Collect every line of the data below that contains the string "size", and copy each one in full.

── Task inputs ──

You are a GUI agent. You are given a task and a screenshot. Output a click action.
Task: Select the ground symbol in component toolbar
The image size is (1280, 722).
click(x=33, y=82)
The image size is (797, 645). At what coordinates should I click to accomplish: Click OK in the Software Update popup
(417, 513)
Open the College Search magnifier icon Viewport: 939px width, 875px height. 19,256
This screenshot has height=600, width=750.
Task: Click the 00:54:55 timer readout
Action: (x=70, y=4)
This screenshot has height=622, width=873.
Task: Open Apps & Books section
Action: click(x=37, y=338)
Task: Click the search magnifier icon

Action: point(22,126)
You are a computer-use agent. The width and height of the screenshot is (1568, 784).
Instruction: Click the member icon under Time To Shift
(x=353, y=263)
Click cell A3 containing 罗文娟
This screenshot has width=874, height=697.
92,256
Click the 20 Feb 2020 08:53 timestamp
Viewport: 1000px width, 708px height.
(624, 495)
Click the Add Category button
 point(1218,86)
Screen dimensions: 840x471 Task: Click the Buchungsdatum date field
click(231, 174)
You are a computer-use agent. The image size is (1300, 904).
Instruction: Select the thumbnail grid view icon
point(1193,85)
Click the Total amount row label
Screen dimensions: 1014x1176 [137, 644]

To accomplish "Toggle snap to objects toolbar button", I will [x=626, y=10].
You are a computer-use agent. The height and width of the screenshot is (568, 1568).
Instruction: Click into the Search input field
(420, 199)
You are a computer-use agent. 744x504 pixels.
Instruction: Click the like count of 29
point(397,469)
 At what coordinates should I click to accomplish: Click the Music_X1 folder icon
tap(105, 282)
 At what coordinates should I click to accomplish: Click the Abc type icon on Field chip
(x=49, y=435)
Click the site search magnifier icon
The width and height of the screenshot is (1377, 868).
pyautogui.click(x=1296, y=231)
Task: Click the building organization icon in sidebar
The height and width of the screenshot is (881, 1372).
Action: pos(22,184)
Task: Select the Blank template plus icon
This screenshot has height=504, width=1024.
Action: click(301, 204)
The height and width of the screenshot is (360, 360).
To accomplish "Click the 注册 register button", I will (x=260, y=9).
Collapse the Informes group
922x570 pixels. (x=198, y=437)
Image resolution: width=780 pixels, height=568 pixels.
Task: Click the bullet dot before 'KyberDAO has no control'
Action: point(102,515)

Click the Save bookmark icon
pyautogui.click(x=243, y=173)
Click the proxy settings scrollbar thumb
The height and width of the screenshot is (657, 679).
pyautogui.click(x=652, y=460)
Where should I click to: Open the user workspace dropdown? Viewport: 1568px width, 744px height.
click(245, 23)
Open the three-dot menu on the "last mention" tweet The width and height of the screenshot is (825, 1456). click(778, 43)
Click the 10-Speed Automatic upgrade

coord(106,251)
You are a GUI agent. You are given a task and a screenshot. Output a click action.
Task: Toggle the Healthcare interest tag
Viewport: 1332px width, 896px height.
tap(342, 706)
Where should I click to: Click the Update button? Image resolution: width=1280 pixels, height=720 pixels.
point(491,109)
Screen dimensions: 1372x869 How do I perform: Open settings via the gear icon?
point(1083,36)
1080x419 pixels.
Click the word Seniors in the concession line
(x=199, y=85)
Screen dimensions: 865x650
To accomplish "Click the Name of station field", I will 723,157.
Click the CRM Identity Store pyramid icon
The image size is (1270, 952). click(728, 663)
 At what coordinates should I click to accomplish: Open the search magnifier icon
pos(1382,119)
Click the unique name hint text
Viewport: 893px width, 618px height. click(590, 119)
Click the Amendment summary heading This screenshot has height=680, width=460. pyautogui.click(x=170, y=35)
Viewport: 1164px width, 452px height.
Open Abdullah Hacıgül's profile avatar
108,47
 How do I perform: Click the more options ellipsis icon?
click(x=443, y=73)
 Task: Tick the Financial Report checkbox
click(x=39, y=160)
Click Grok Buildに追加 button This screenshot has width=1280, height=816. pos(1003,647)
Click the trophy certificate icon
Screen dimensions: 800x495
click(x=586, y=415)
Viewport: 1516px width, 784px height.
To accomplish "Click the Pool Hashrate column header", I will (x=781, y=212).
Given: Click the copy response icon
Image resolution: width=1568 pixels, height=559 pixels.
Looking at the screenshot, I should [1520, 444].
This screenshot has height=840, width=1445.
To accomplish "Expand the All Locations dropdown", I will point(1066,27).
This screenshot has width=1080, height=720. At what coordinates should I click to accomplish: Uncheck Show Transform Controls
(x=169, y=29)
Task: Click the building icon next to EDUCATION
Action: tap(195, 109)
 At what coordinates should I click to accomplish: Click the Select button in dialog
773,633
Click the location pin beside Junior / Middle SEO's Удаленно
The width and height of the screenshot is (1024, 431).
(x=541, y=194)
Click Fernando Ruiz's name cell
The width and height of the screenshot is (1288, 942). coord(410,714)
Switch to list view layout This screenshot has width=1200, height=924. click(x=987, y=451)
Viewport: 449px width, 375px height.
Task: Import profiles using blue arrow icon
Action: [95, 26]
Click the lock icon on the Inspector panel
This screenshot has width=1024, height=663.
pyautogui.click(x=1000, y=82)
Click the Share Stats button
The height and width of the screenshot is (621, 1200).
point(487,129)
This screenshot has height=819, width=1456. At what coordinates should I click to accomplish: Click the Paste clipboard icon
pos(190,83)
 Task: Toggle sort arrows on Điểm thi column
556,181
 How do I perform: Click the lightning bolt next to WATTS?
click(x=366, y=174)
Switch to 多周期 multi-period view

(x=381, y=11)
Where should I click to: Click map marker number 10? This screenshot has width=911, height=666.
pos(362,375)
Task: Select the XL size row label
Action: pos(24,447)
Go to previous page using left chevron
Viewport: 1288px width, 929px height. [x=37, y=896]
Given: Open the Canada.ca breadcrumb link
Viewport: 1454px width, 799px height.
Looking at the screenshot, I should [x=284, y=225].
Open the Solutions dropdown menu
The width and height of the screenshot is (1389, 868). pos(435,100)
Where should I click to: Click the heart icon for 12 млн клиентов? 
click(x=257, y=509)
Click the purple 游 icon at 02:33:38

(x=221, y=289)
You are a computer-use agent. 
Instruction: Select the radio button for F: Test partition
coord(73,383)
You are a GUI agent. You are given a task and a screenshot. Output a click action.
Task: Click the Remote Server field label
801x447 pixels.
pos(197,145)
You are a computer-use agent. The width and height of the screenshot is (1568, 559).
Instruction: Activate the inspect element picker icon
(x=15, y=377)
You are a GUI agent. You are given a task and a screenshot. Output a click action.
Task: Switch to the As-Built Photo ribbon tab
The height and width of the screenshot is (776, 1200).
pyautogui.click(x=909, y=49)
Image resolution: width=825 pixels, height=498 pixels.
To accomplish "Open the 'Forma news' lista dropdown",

───

=== Correct result ===
The image size is (1280, 722).
The image size is (797, 645). At what coordinates should I click to accomplish: Click OK in the Software Update popup
You are a computer-use agent. The image size is (1300, 904).
The image size is (1270, 952). click(728, 663)
Task: Select the XL size row label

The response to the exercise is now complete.